Top of Information provided
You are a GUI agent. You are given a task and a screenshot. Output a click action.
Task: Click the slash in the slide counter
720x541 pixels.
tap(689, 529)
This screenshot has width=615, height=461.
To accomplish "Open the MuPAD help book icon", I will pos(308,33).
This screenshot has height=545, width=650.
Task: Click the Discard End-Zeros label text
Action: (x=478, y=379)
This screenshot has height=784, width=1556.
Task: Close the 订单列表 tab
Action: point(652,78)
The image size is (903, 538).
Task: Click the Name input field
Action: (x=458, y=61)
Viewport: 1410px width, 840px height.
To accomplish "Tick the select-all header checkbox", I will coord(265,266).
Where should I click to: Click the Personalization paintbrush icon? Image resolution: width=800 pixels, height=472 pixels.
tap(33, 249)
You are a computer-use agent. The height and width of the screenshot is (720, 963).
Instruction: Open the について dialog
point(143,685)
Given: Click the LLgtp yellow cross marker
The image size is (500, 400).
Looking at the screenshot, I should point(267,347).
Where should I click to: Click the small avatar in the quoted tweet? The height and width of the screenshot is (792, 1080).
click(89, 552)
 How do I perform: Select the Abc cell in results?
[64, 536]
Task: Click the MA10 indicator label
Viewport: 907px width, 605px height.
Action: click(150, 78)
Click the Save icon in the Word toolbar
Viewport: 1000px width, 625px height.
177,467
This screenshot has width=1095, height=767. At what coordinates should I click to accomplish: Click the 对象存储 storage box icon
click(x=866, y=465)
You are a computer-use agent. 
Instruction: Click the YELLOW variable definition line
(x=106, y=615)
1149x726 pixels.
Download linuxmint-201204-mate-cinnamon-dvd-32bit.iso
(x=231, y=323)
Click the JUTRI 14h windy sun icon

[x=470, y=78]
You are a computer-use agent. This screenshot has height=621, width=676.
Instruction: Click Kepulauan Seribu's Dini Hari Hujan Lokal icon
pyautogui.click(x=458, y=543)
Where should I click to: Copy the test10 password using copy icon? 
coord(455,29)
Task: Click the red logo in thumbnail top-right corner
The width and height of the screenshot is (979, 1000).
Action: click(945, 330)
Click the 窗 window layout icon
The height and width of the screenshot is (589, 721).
Bottom of Information provided
**The problem:** Report all lines of the data that include the word "computer".

**Answer box:**
You are a computer-use agent. The height and width of the screenshot is (720, 963).
You are a computer-use agent. 
You are a computer-use agent. This screenshot has height=621, width=676.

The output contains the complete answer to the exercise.